Challenge: Rewrite the records below, changing "dropdown" to "list" wherever it occurs and leaving everything else unchanged.

Data to use:
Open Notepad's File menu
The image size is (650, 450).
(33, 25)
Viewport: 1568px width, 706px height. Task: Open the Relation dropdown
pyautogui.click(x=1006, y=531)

Response below:
Open Notepad's File menu
The image size is (650, 450).
(33, 25)
Viewport: 1568px width, 706px height. Task: Open the Relation list
pyautogui.click(x=1006, y=531)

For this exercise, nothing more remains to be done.